Japan and Korea are our second and third-largest trading partners and there are clear benefits to the finalisation of these agreements. Independent modelling has shown that the Korean Trade Agreement (KAFTA) will create 15,000 jobs over the next 15 years and add $650 million to the Australian Economy once fully implemented.
The Japanese Agreement (JAEPA) is particularly notable because this is the first time Japan has signed a trade deal with a major agricultural country. Beef producers in the Parkes Electorate will have a greater advantage against their competitors in this important market.
The search for the missing Malaysian Airlines MH370 has shown the level of effective and international co-operation that is possible. Of the many nations that have been involved in the search for the missing aircraft, China was the first country to despatch vessels to the Indian Ocean.
Australia’s relationship with China is maturing and Australia Week in China which launched in Shanghai recently showcased the business opportunities which can flow from a sophisticated trading relationship between Australia and China.

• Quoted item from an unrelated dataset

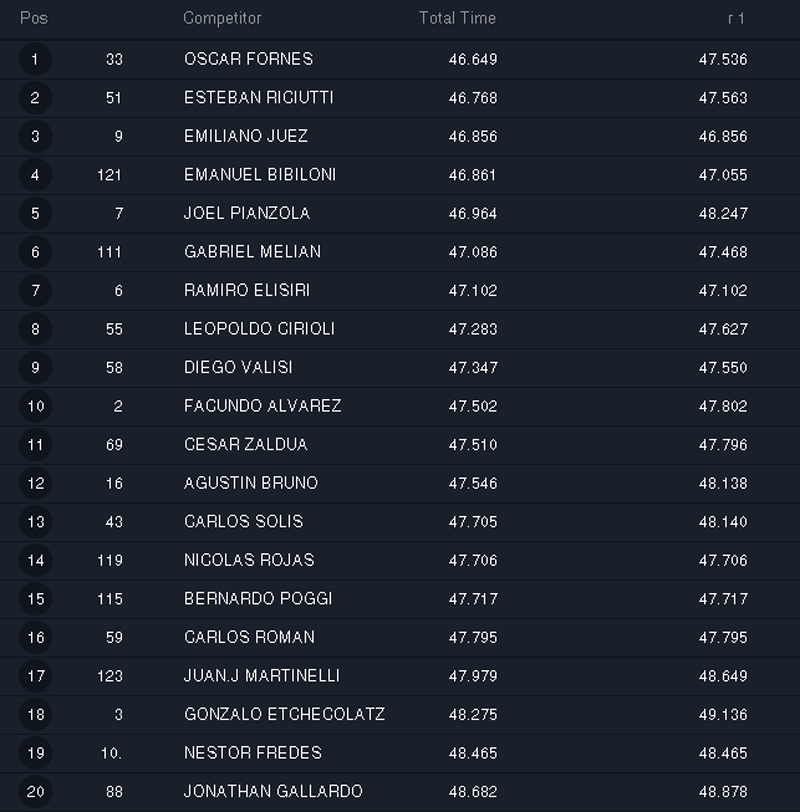Select competitor EMANUEL BIBILONI

tap(260, 175)
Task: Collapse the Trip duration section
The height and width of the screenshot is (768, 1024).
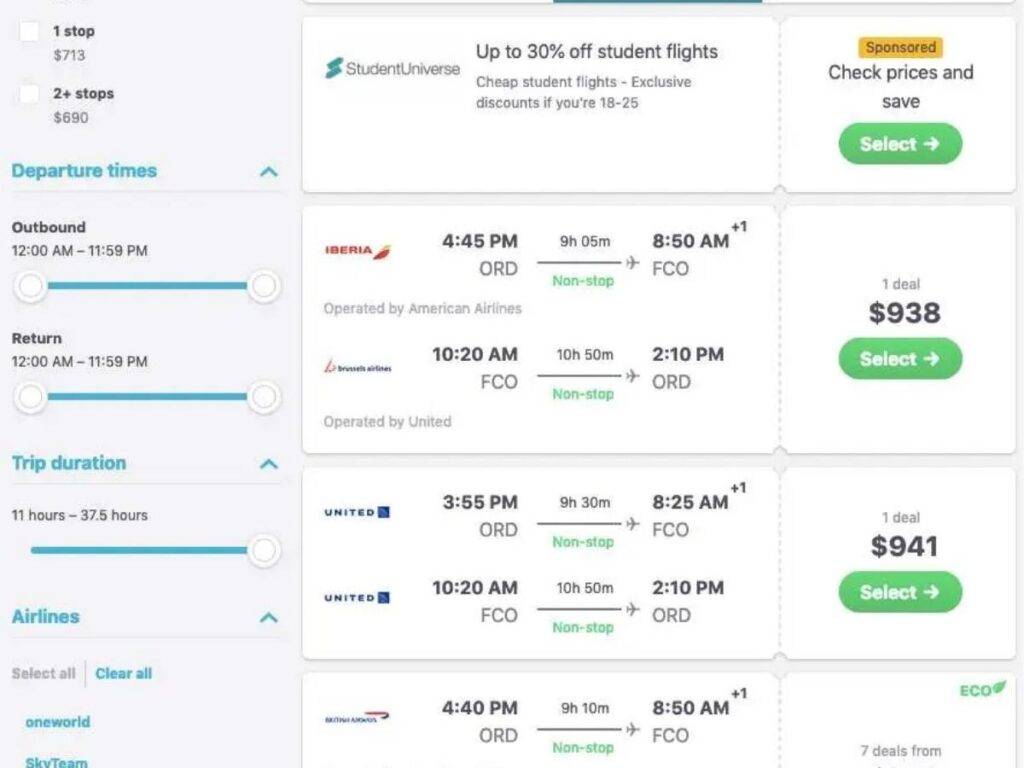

Australia began trade agreement negotiations with China, our largest trading partner, under the Howard Government back in 2005. These are lengthy discussions because they are complicated and we need to ensure the best possible deal for our producers.
Australia’s strategic, economic and security interests are well served by the continuation and extension of existing relationships.
The rise of the middle class in Asia is a great opportunity for our Nation. I am hopeful that the China-Australia Free Trade Agreement will be wrapped up later this year.